Life these days seem too big, too complex, too much. Somedays I go into work and I think, "The system is broken and yet I keep working for it.” I keep plodding along a cog in a machine that is not pretty to look at and even harder to keep running. I'm a nurse in the NHS.
When I first started nursing in 1988 in the states (yes the system is broken there as well) my managers would say, "Let the system fail. Then we can fix it.” In other words stop patching the holes or it will stay broken. The problem with that approach is the one who suffers is the patient and that price is too high.
I was thinking today how to face the bigger picture. How do I do more than just go on being part of the brokenness and patching holes? The only answer I can think of is to take it in bite size amounts, in little steps and one day at a time. Not new concepts and definitely cliché. I have to say that approach leaves me frustrated. The bigger picture overshadows what I do. I feel insignificant.

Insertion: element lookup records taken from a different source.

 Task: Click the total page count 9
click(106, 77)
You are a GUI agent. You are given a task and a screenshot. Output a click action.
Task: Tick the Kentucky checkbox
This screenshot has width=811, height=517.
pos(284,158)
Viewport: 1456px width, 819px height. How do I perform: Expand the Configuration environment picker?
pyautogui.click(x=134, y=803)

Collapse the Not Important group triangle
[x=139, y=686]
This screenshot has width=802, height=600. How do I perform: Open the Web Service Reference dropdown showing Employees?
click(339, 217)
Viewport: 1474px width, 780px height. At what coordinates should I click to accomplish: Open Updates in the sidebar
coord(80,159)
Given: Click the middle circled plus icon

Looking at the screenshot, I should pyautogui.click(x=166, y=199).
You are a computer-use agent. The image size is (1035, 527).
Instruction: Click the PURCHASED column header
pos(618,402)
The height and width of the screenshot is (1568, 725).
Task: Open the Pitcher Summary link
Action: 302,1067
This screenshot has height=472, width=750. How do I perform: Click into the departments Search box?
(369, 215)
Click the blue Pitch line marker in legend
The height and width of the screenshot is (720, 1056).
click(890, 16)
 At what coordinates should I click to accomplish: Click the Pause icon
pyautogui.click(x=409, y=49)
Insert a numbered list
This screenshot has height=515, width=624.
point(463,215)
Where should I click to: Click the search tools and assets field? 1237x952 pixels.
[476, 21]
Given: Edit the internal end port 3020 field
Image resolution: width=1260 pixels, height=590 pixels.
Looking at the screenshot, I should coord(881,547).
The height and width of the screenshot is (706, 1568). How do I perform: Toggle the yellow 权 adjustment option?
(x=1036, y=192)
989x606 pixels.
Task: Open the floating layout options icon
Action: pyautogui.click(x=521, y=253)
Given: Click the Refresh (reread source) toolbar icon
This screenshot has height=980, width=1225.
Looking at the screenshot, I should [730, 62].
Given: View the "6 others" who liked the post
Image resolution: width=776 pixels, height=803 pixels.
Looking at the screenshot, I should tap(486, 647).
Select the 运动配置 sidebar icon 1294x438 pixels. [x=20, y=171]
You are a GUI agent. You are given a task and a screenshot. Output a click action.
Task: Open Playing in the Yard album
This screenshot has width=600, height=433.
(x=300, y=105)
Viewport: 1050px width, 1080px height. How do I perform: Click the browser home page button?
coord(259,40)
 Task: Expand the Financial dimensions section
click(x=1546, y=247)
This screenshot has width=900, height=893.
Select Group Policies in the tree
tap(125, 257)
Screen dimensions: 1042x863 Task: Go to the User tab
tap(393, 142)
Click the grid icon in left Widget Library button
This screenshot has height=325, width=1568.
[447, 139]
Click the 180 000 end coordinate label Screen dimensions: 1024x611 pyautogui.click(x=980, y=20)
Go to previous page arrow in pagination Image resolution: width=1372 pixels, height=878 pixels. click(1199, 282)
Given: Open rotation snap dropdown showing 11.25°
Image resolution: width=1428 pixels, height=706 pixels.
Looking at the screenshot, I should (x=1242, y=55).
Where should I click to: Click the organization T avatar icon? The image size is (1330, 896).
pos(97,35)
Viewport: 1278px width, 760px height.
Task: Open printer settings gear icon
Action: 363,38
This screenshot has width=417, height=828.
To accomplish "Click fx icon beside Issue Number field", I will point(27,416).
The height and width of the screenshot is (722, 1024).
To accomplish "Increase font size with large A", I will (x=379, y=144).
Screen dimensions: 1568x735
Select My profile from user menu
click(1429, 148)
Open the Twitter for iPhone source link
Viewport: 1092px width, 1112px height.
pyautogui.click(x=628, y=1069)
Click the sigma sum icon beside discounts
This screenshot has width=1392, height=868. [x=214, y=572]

Hiring freezes are put in place and then there are too few trained staff to provide care. Beds are closed and they sit unused while patients wait 8 hours for treatment. I realize there is too much bureaucracy, too little thought for the patient, and people in suits who have not worked the wards for too long. It makes me angry because I can change jobs but patients can't stop being ill and they are ultimately the ones who suffer. And these people in suits who are trying so hard to look at the bigger picture can't seem to sort it out. It is even bigger than them.
The one hope is that we don't stop. The nurses like me keep plodding along in the broken system trying to make it easier on those who are ill here and now. The bureaucrats keep trying (and I don't doubt their motives) to repair it. Despite our lack of progress, no one gives up. It isn't an option.